# Work to do:
Name every company or business that the article on pest management in food facilities mentions by name.

Effective pest management to prevent and control cockroaches and other insects and rodents calls for an integrated, cross-departmental IPM approach across vendors. The bottom line is maintaining quality, safety and integrity.
“Sanitation is a part of IPM,” said Robert Powitz, Ph.D., MPH, RS, DLAAS, forensic sanitarian and president of R.W. Powitz & Associates, P.C., out of Old Saybrook, Conn. He works with clients who are cleaning up after damaging audits or concerned about compliance issues.
“We conduct a sanitary survey and tackle issues that could introduce pests to facilities in the first place,” he said.
Powitz said pest management is wrapped into an overarching quality control package. Each working part must contribute, and any loose screw will impact an entire facility.
“Once you get protocols under control, the audit is nothing,” he said.
Fluid communication is a must. So is owning the process.
Jordan Hansen is the production manager at Trout Lake Farm in Ephrata, Wash., part of an herb processing operation. The company’s pest control technician visits weekly, and Hansen walks the floor with him to ask questions and discuss the prevention program.
“I want to walk alongside him and see what is on the glue boards and hear that he hasn’t had any captures,” he said. “I’ll also ask about trends in our area that are important to know about. If a facility 20 miles down the road is experiencing an infestation, we want to be hyper-vigilant so we don’t experience the same.”
How do we speak the same language?
Plunkett’s Pest Control’s Field Training Coordinator Patrick Davis discovered a communications game-changer while completing coursework to earn credentials as a Certified Professional – Food Safety (CP-FS) and a Certified in Comprehensive Food Safety (CCFS) designation.
“The shocking thing to me is a pest program is not considered a food safety issue — it’s considered a quality issue,” he said. “This helped me understand how to talk to upper-level managers at food processing facilities.”
The terminology resonates, particularly when pointing out areas of improvement where pest risks are evident, Davis said.

# Provided data:
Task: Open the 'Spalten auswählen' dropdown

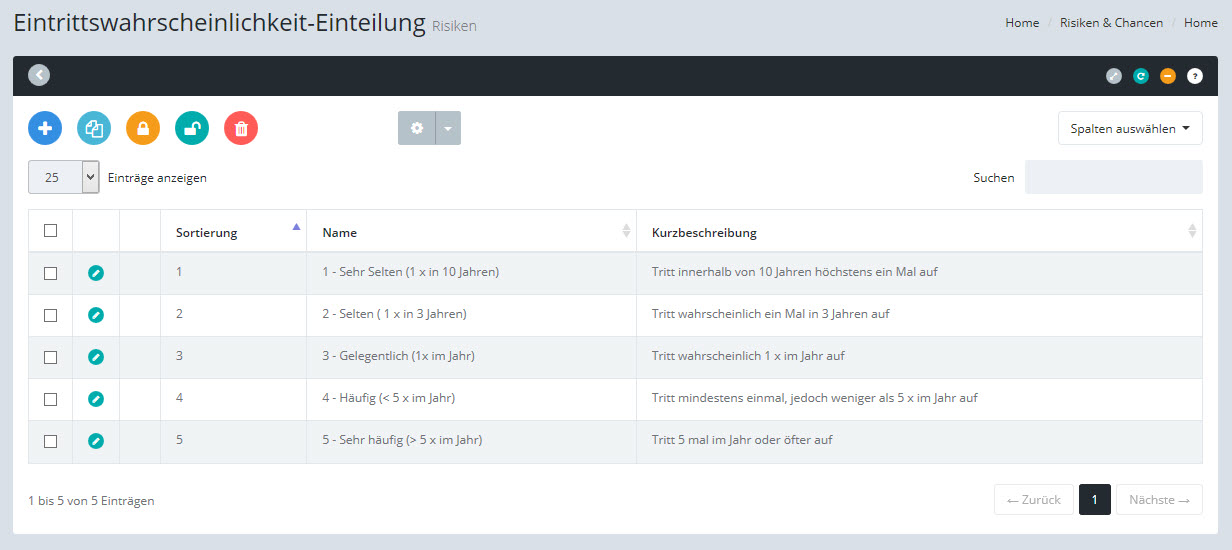Action: point(1130,128)
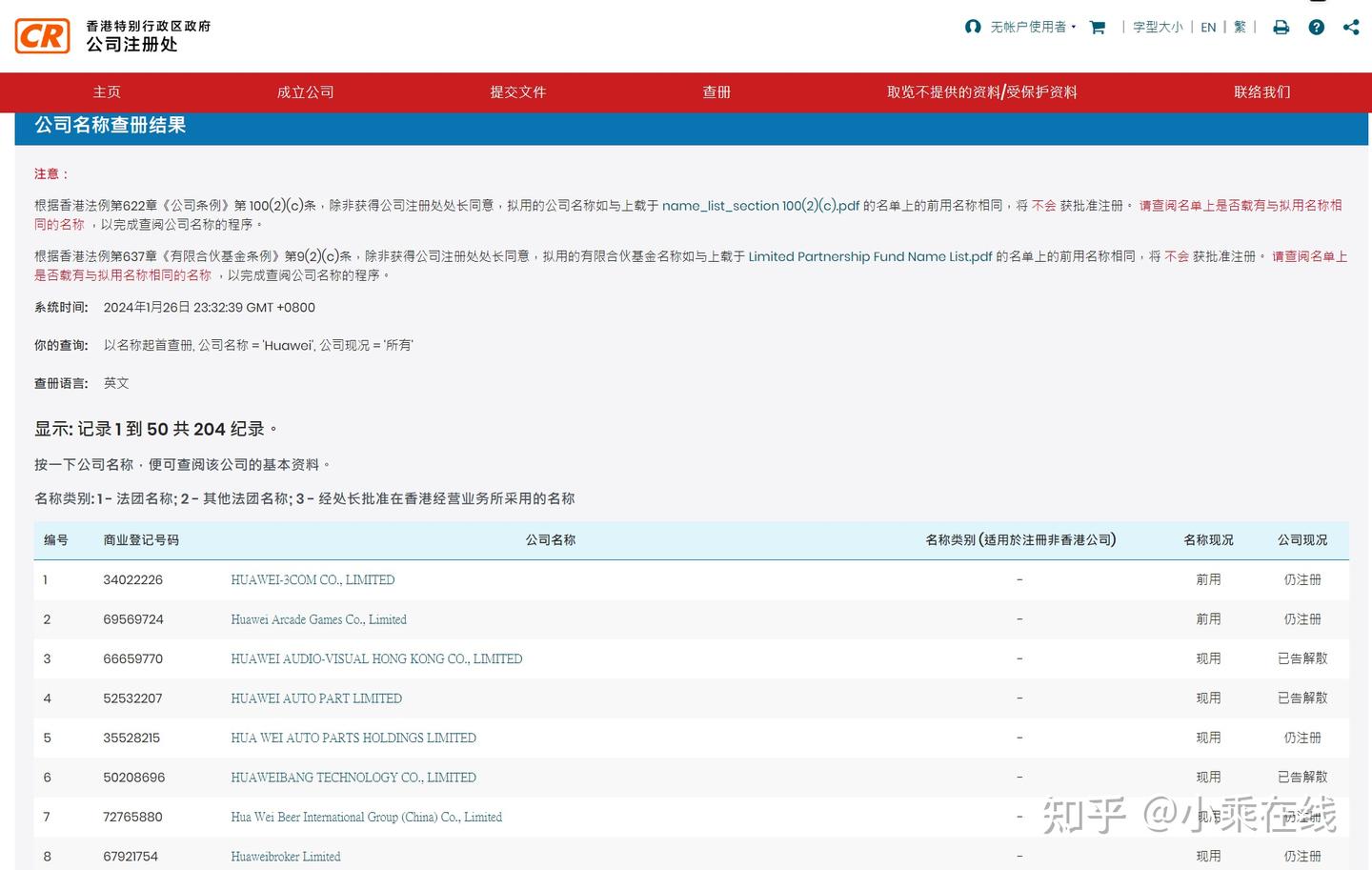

# Task answer:
- R.W. Powitz & Associates, P.C.
- Trout Lake Farm
- Plunkett's Pest Control